In 1958, the company opened a manufacturing facility in Greensburg, Indiana. In 1976, another facility in Chickasha, Oklahoma was opened (The Chickasha facility closed in 2006), followed by Jackson, Tennessee in 1995. The company also operates manufacturing facilities in Santa Ana, California; Lapeer, Michigan; Morgantown, Kentucky; East Rutherford, New Jersey; and one outside the United States in Panyu, China. Delta Faucet Company is headquartered in Indianapolis, Indiana.

In 2011, Delta introduced the Touch2O and Touch2O.xt series of kitchen and bathroom faucets, the former with touch sensors and the latter designed for hands-free operation with capacitive sensors.

In 2017, Delta started manufacturing its first kitchen sinks.

In 2019, Delta introduced the VoiceIQ kitchen faucet, which can respond to voice commands via Amazon Alexa or Google Assistant.
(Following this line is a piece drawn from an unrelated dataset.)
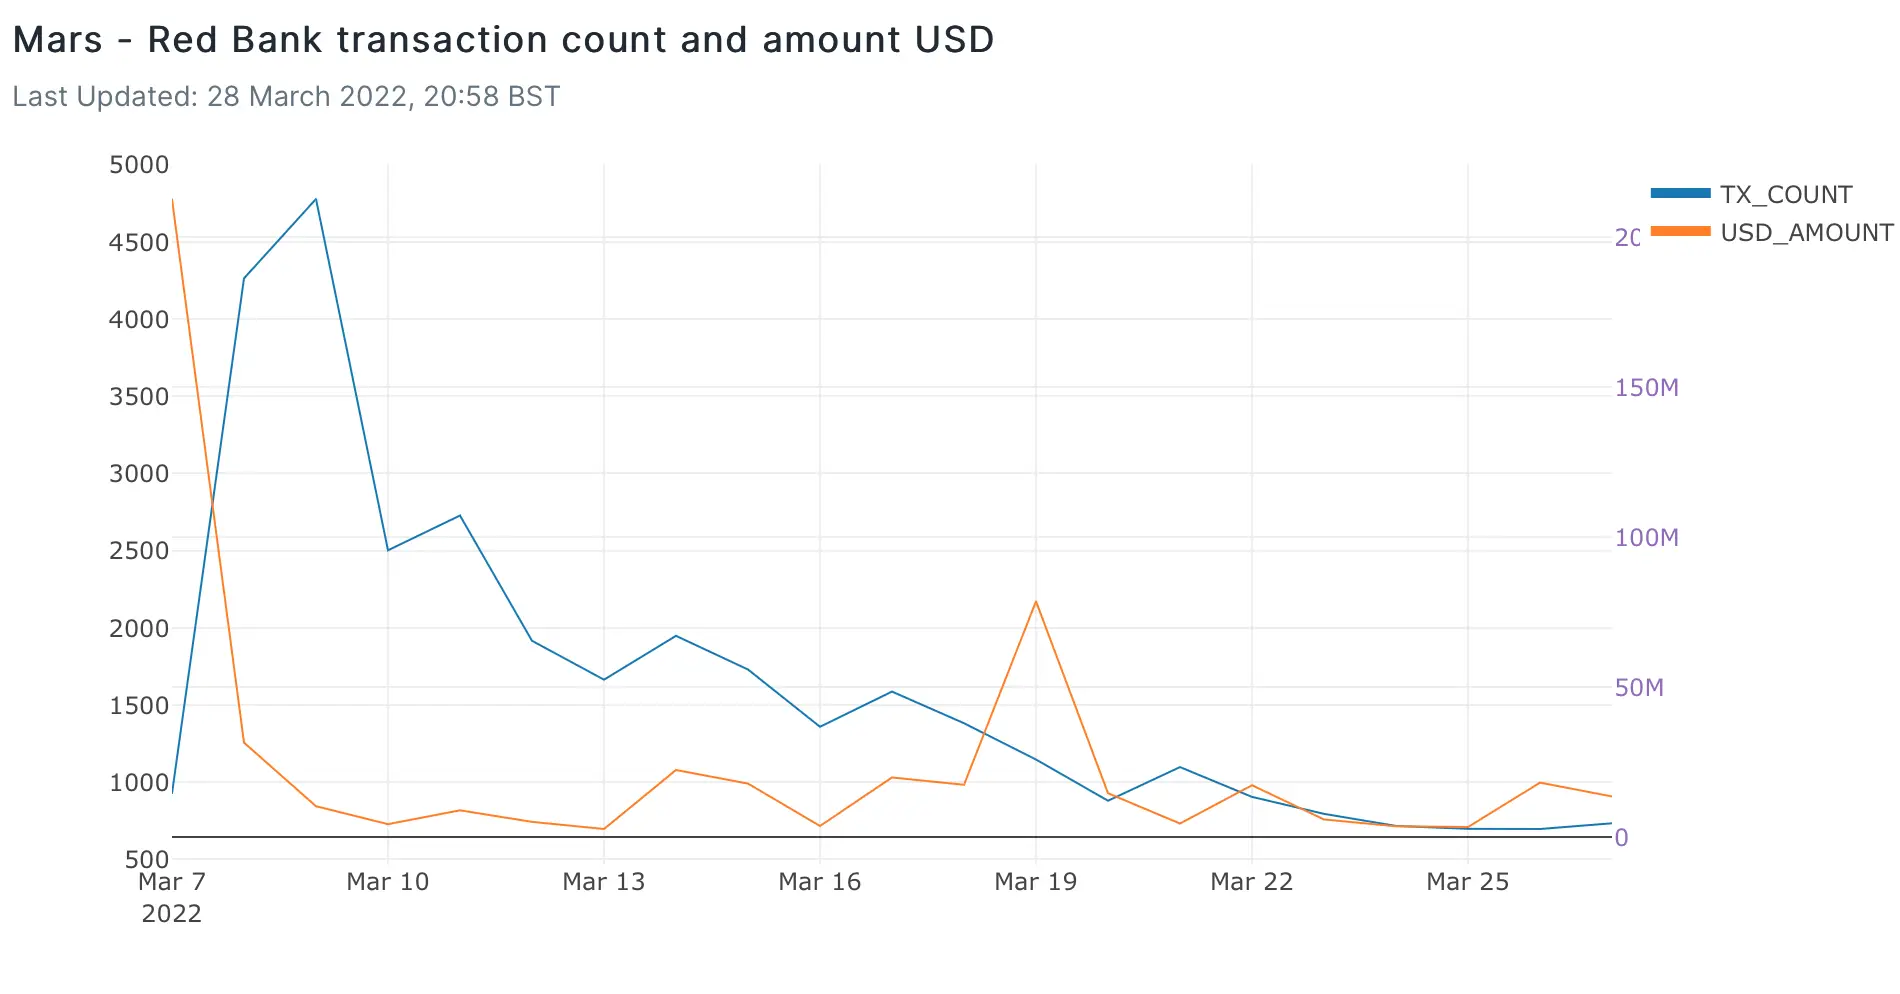Click the 150M right y-axis label
This screenshot has height=994, width=1900.
point(1646,388)
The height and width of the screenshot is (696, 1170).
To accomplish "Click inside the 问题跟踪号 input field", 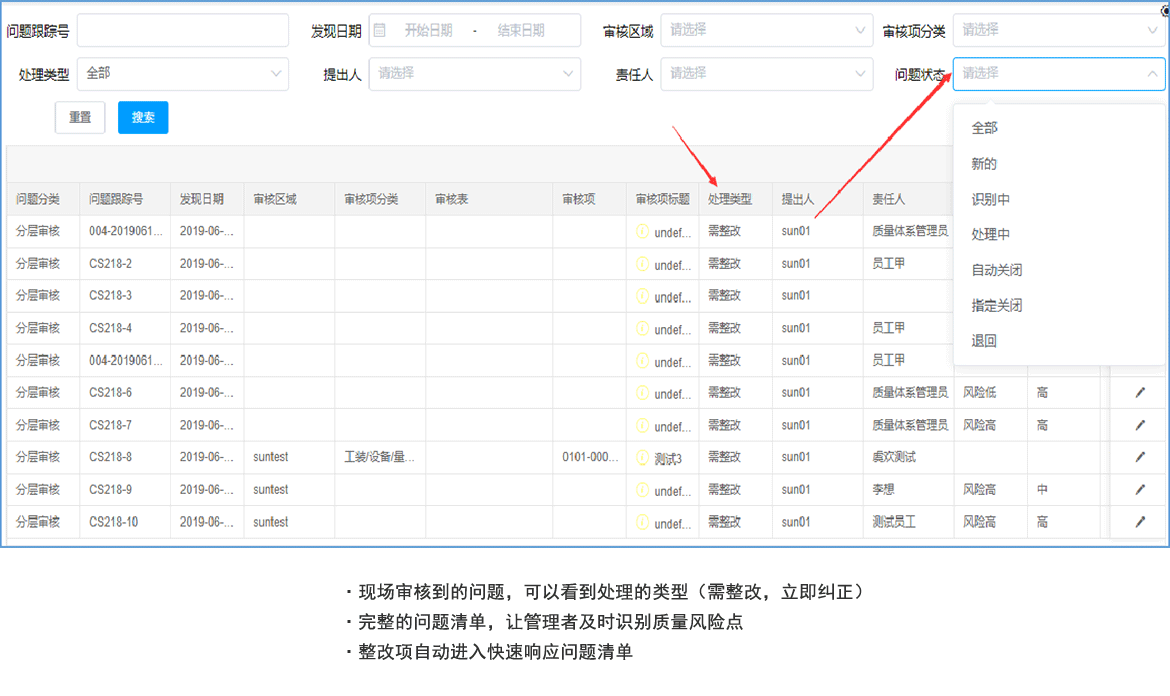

All Touch2O kitchen faucets manufactured since 2018 can be retrofitted with the VoiceIQ module to add VoiceIQ functionality to existing Touch2O faucets. Competitors include the U by Moen and the Kohler Sensate with Konnect smart kitchen faucets.

In 2020, Delta acquired the Kraus brand of plumbing fixtures, founded in 2007.

In February 2025, Masco folded Brasstech and the Newport Brass brand into its Delta Faucet division.